April 2000 As mentioned before, I was finding the organ too tall to put the keyboards on. The solution was simple enough. The top of the organ was removed, and the lower synth keyboard (ex System 100M) was set into the organ at an angle I found comfortable to play. This saved me about three inches. It was also positioned to favor playing with the left hand. The second synth keyboard (the SH5 monophonic keyboard) was mounted behind the first, also at an angle. Both keyboards swing up for access.

There are some gaps to fill in the panel work, and I may put some controls there. Some circuits I add are more appropriate to the organ than the synth, so there isn't a lot of point in turning them into a module.

At the moment, I have a computer monitor and keyboard balanced at the left end, as I am using a 486 to scan the ex System 100M keyboard. Currently the software is sufficient to run the keyboard as low-note priority monophonic. There are only two oscillators connected to it, both of them digital in nature. The output frequency of these digital oscillators is quite high, making it mandatory to feed them through a wave-table module to be be able to hear anything! More oscillators will be added in time. I don't expect there will be much consistency in design either, as I will be using some other older digital oscillators that operate at a much lower frequency. New oscillators will be developed on an individual basis, as I find ways to improve the design.

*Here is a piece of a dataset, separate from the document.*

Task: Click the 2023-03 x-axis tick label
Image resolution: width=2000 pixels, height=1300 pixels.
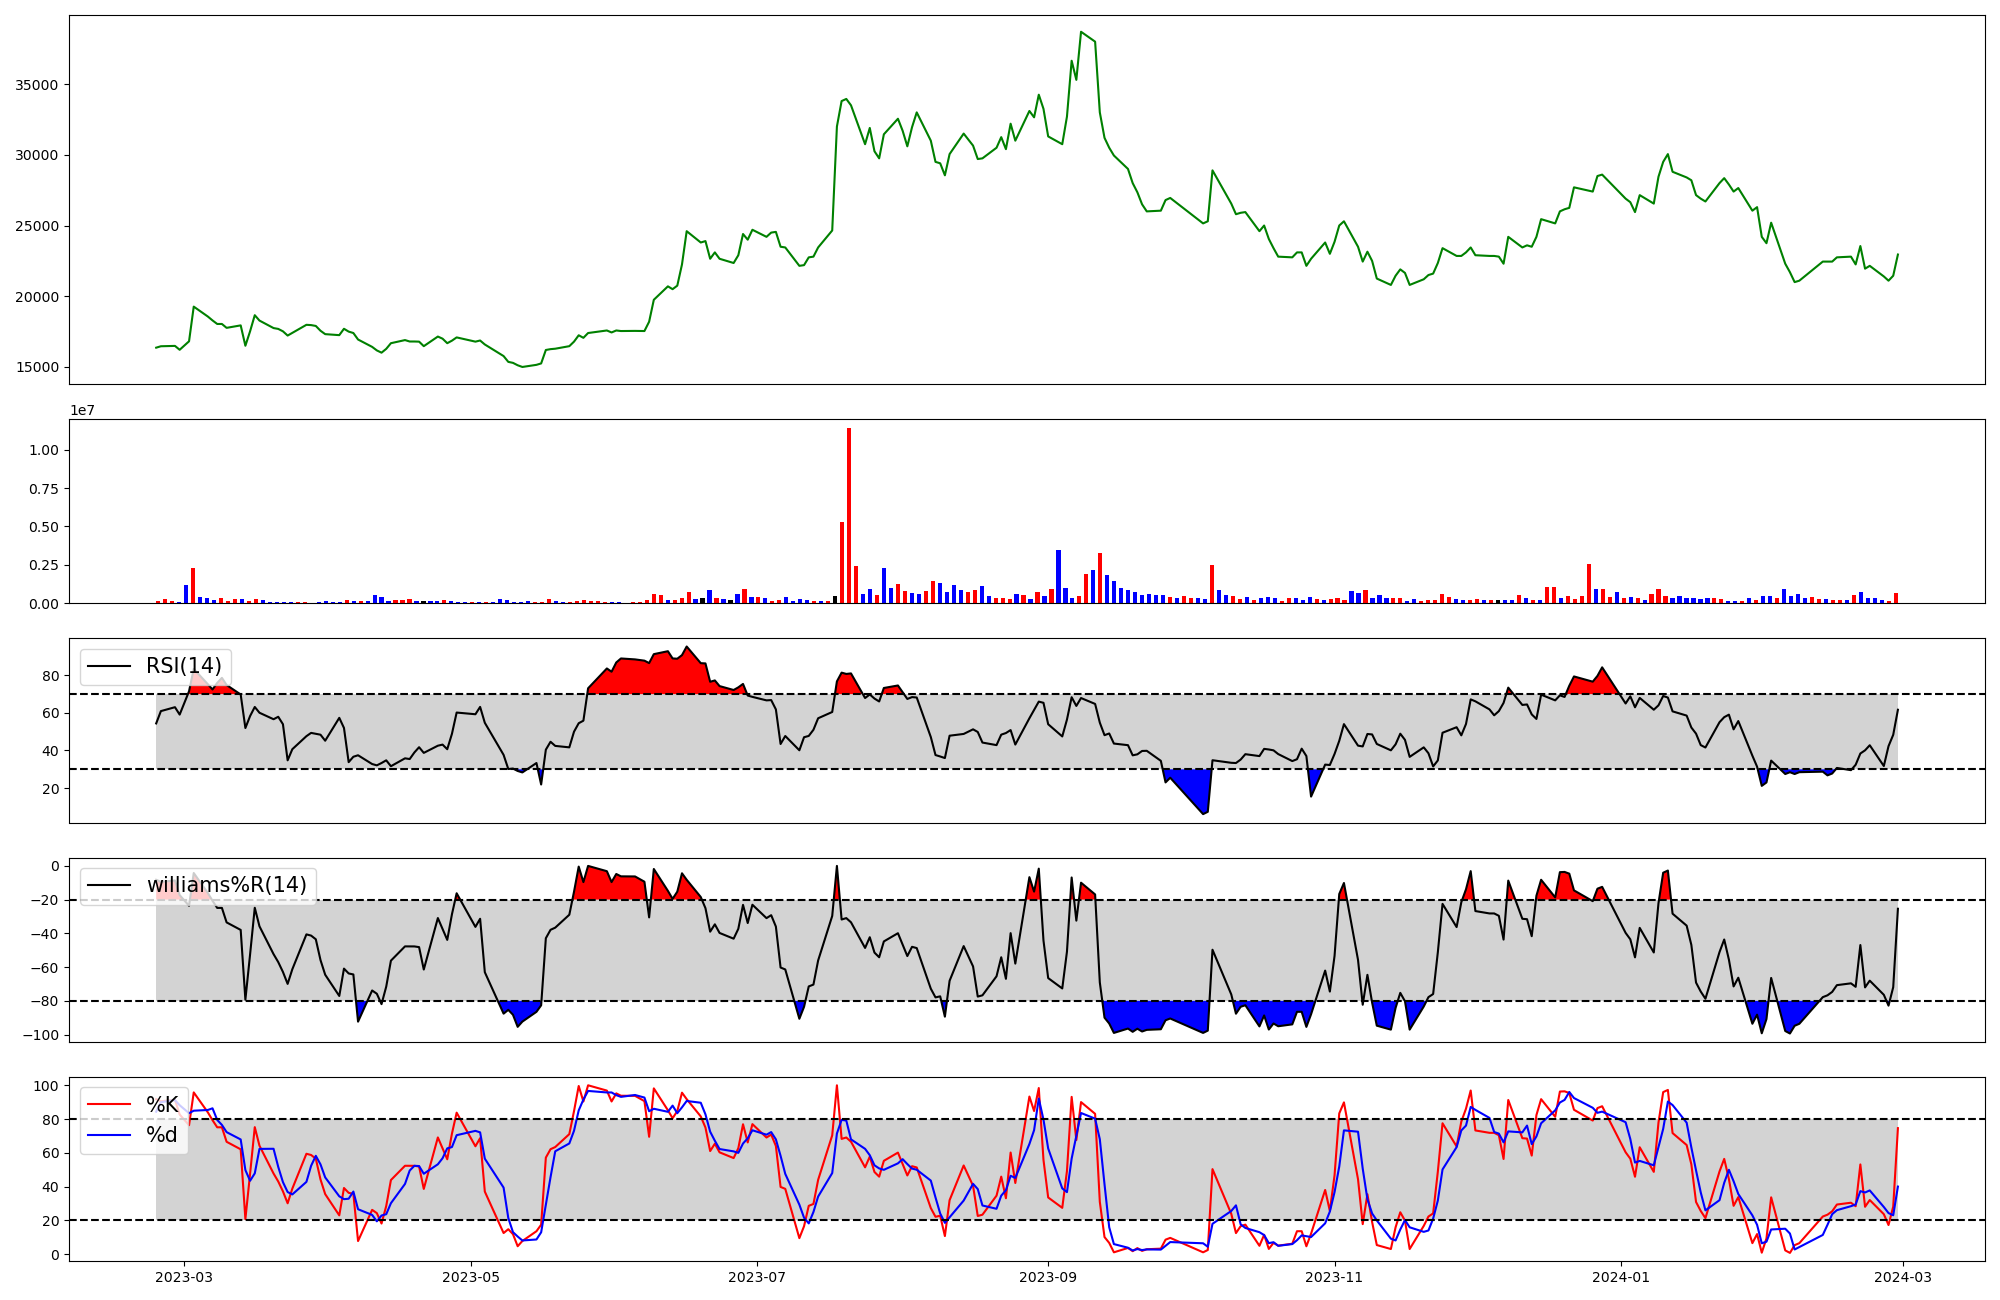Action: [x=184, y=1277]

DCO I started building the first digital oscillator back in 1984! It was always intended to drive a wave table, and was based on a proposal in a local electronics mag, though the proposed design was running such that it's output was at audio frequency, not 64 times higher. It uses a 32 MHz master oscillator, feeding a divider chain to give 8 octaves. A 74LS151 selects the octave then feeds it to an 8-bit programmable divider. The pitch isn't quite as accurate as the classic TOS chips, which would require a minimum of 9 bits, but is still pretty good. There were several problems found with this beast. For a start, the top 74LS193 divider in the programmable section had to be selected as it is being run well out of spec. The design was originally done so that one master oscillator and divider chain would drive several of the programmable divider sections. Only one PCB was ever made, and this has been cut down to remove all of the digital "VCA" and wave table sections, in favor of using new designs. The board to the left is the master oscillator and divider, while the board to the right is the programmable divider. The two empty sockets on the left board used to contain lookup ROMs that converted numerical sequence (i.e. 1 to 84) into the correct divider values. Now this conversion is handled by a lookup table in the software.

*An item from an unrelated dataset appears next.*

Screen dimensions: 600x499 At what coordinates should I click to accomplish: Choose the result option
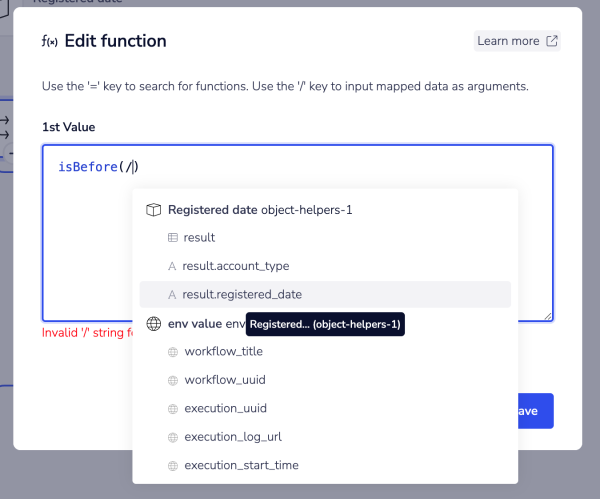tap(199, 238)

DCO The second digital oscillator was lashed up on some experimenter board, and is a 12 bit programmable divider running at 24 MHz. 24 Mhz is almost the maximum these old 74LS chips will run, and in fact with this module, I was unable to even get it to work at the 25 MHz specified maximum of the devices. At some point in the design, my brain stepped out for a break, because the divider should really have been 16 bits. As it is I don't have the full range I required, though the range is sufficient for the keyboard with Middle C in it's correct location.

All will ultimately be interfaced to sequencer software also handled by the 486. Have you noticed my failure to mention Midi? That is because I don't use Midi, and expect I never will.